● **DOCUMENT EXCERPT**

——————————

Sunday, June 14, 2020

Fastest-Rising Food Prices in Decades Drive Consumers to Hunt for Value

Food makers, retailers respond by restoring promotions, bundling products to help offset biggest price jump since 1970s

Annie Gasparro and Jaewon Kang. They mention shortages of meat below. But a shortage means that the price is below where supply and demand intersect and the quantity demanded is greater than the quantity supplied. If price goes up because supply decreased there is no shortage. Yes, the equilibrium quantity might be less than it used to be. But that is not a shortage.

Excerpts:

"Food makers are designing value packs, and supermarkets are restoring promotions, aiming to offset disruptions wrought by the coronavirus pandemic that have led to the fastest rise in food prices in more than four decades.

While food companies and supermarkets say they have reopened plants and resolved supply constraints that contributed to higher prices, they also expect prices to remain elevated because of increased costs for labor and transportation. Companies are buying equipment and reconfiguring factories and stores to keep people safe from the new coronavirus. Some of those changes are adding costs that are trickling down to shoppers [when it costs more to produce a good, its supply decreases]."

——————————

● **INSTRUCTIONS**
A: In the food prices post, which two increased costs do food companies and supermarkets expect to keep prices elevated?
B: Continue the food prices post from its last sentence.
The saved entries that come next are separate material with no connection to the food prices post.

● **Saved entries**
——————————

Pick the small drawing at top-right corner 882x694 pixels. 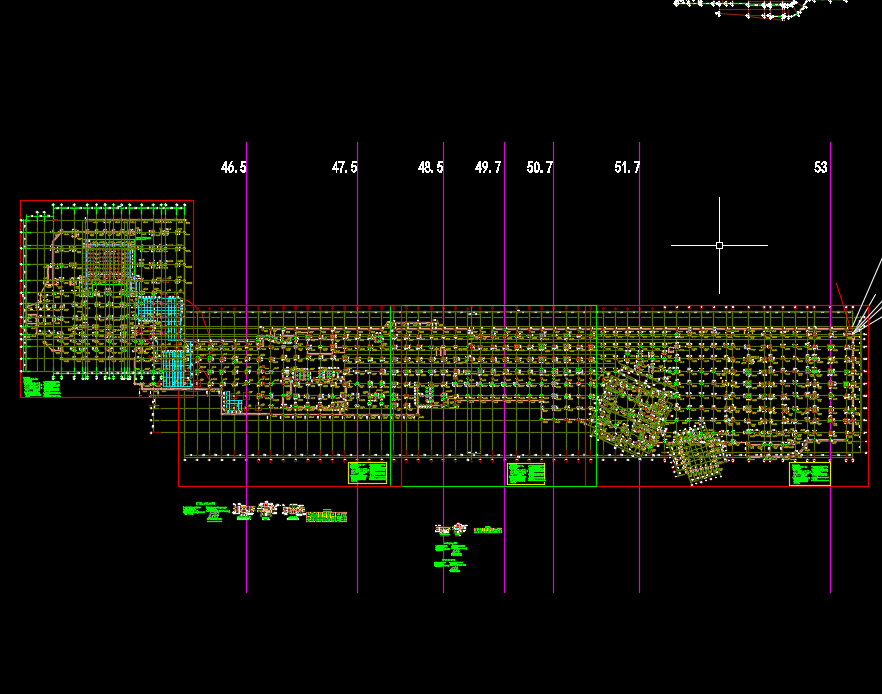[750, 8]
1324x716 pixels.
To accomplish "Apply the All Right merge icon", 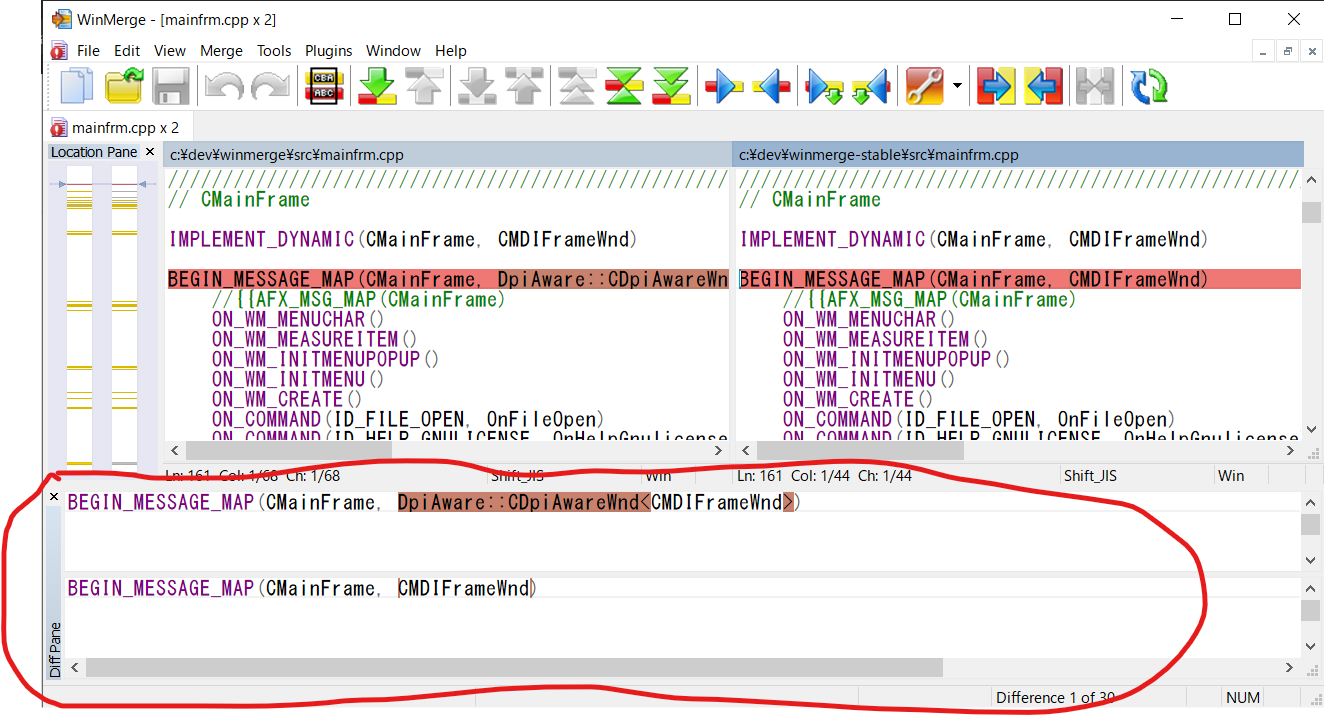I will click(996, 86).
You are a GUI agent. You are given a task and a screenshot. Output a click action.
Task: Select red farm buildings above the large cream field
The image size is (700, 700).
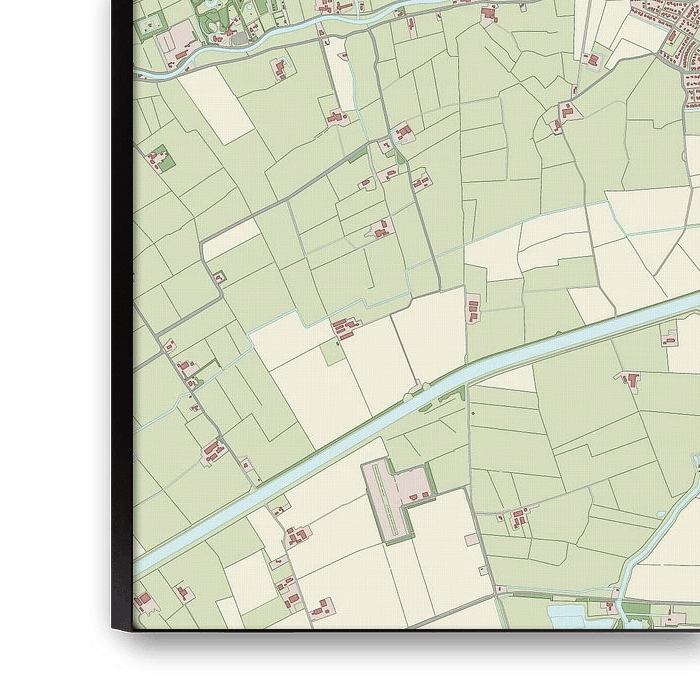345,326
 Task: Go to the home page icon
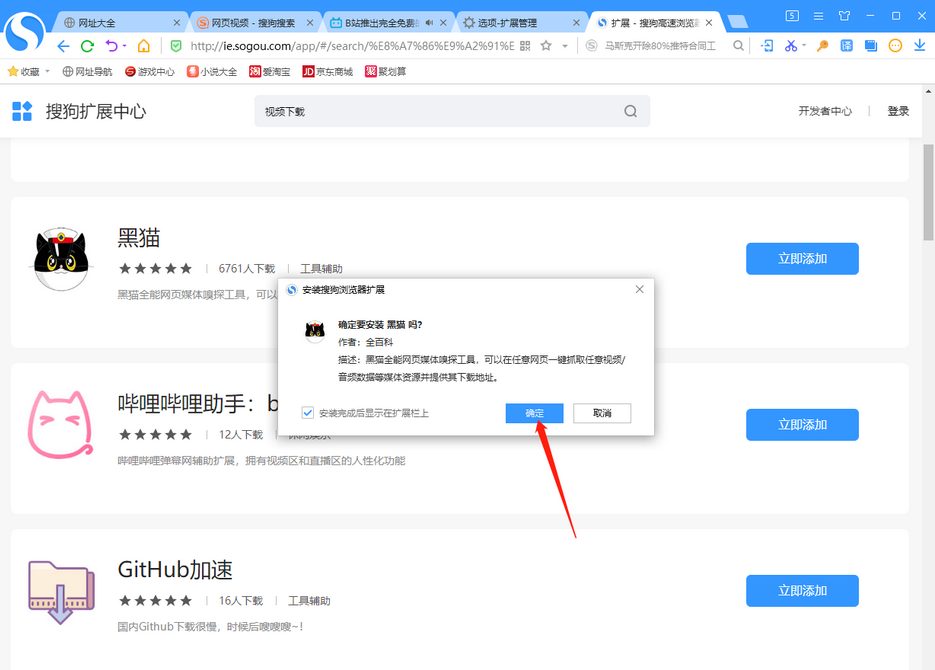144,46
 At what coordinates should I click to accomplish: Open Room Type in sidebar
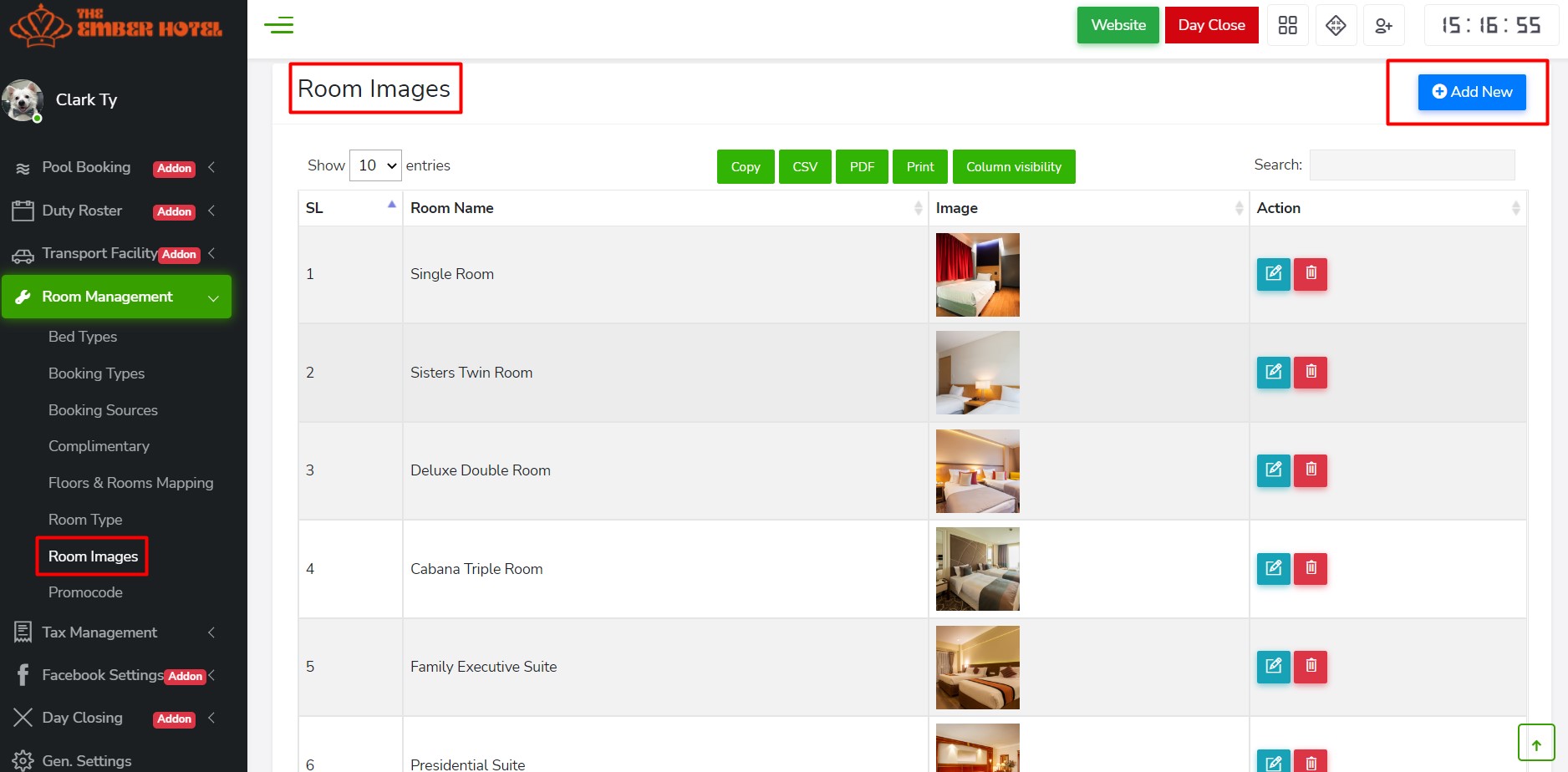[85, 520]
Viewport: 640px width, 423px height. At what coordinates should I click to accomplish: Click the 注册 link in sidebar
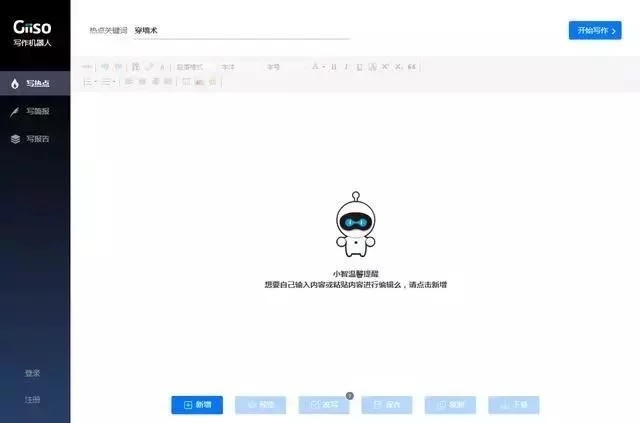coord(33,399)
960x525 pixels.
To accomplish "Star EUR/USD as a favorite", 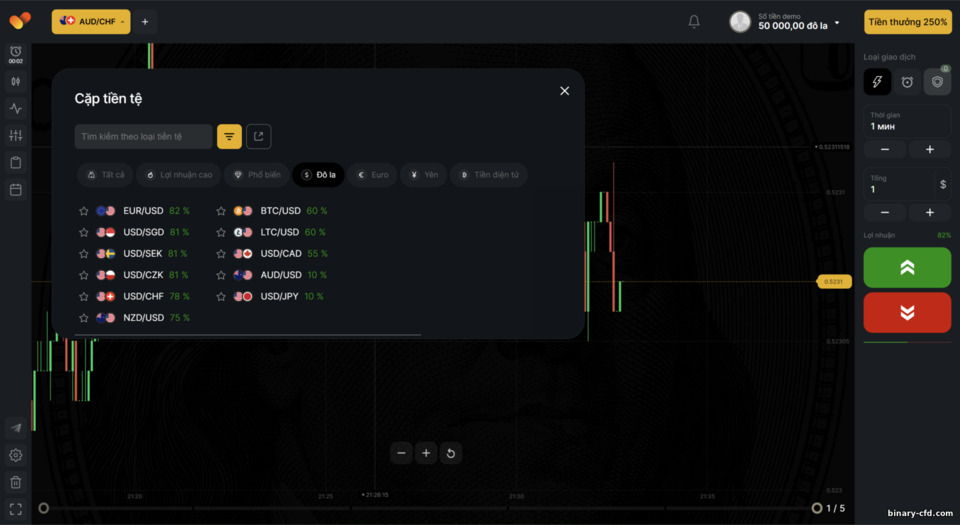I will point(84,211).
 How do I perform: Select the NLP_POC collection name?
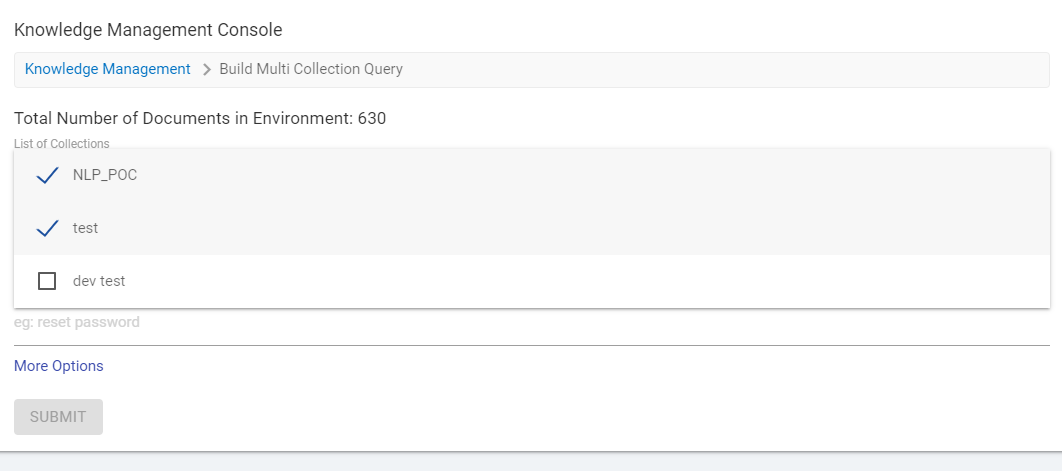point(105,175)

——————————

● **RESPONSES TO THE EXERCISE**
A: Labor and transportation.

B:
"Prices for store-bought food rose a seasonally adjusted 2.6% in April from a month earlier, according to the Labor Department, the biggest monthly increase since 1974. The department is due to release figures for May on Wednesday, and many economic analysts expect it to be a sharper increase than April [The cost of food bought for home consumption climbed 1% in May]. Market-research firm Nielsen said food prices rose 5.8% in the 13 weeks from March 1 to May 30 compared with the year-ago period."

"The jump in meat prices has propelled the overall increase in food prices. The pandemic has disrupted meatpacking plants, creating shortages of meat and pushing up prices. While the meat supply is improving, promotions are still hard to find, and prices remain high, retailers said. Meat prices rose 15% in the week ended May 23 from the prior year, according to Nielsen.

Transportation and logistical costs for food makers are rising, too. With most air traffic canceled, Be Well Nutrition Inc., maker of protein-drink brand Iconic Protein, recently chartered a plane to pick up its main ingredient, grass-fed milk protein, from Ireland."

"Grocery costs also rose because food makers and supermarkets have pulled back on the discounts they typically apply to about a third of the items they sell. Consumers are finding some 28% fewer discounts, according to Nielsen, because manufacturers are focused on their top sellers, grocers said."